If you like to go to sleep at 9:30 pm and your partner stays up until 2:00 am, when is the best time to have mutually engaging, satisfying sex that does not involve either party stifling a yawn in the middle? Sadly, there may not be an ideal time, and a carnal calendar mismatch could be affecting your overall relationship satisfaction, according to a study from the University of Warsaw.
Since the discovery that humans are genetically predisposed to be a "morning lark", "night owl", or somewhere in between, numerous scientific studies have highlighted the importance of synchronizing our daily routine of school or work to our chronotypes. Naturally, it was only a matter of time until researchers started investigating how our ingrained circadian preferences affect the personal aspects of our lives – sex and relationships.

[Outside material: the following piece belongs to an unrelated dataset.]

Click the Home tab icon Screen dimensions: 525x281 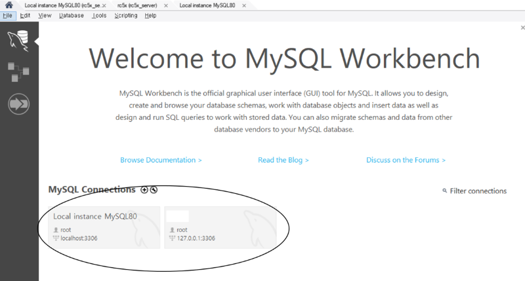click(9, 5)
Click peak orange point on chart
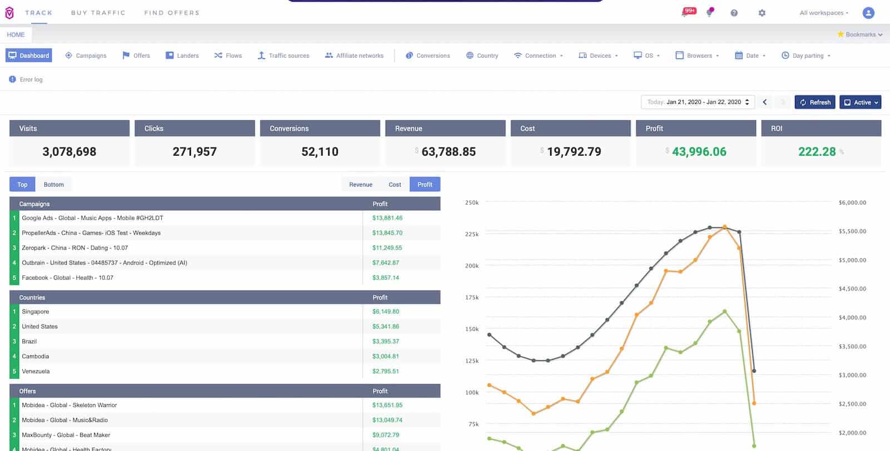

Writing in the journal Frontiers in Psychology, a team of Polish researchers hypothesized that couples with matching chronotypes will have more satisfying sex lives because they can engage in sexual activities at the time of day they are most receptive to it, and the most energetic. And as they cheekily note, “activities undertaken during optimal times of day are performed more efficiently.”
To put these ideas to the test, they gave individual surveys to both halves of 91 heterosexual couples, aged 18 to 38, who have been together between 6 months and 16 years. About 80 percent of the couples were childless.
The results showed that while men prefer to get lucky in the morning hours (6:00 to 9:00 am) if they are larks and in the evening (9:00 pm to midnight) if they are owls, female participants of both types preferred nighttime escapades. Somewhat unsurprisingly, they found that the timing of the couple’s sexual activity corresponded to the preferred time listed by the female, and not that of the male.
When analyzing how the data fit together, the authors confirmed that greater differences in preferred sex times were correlated with lowered levels of both sexual and overall relationship satisfaction. Given that all women reported preferring late sex, the team speculates that lark males – with their eager desire to have sex when women are, on average, simply not as interested, as awake, or both – are behind the trend of romantic disharmony.
Yet unlike previous studies, the authors did not find that discrepancies in sex-timing preferences impacted the overall amount of intercourse a couple has.
“Thus, it seems that a lack of consistency in preferred time for sex can influence the quality, as opposed to the quantity, of sexual interactions,” they wrote.
In the future, the team hopes to study couples with and without children separately, as it’s pretty well established that having them throws a very large wrench into both sex and sleep.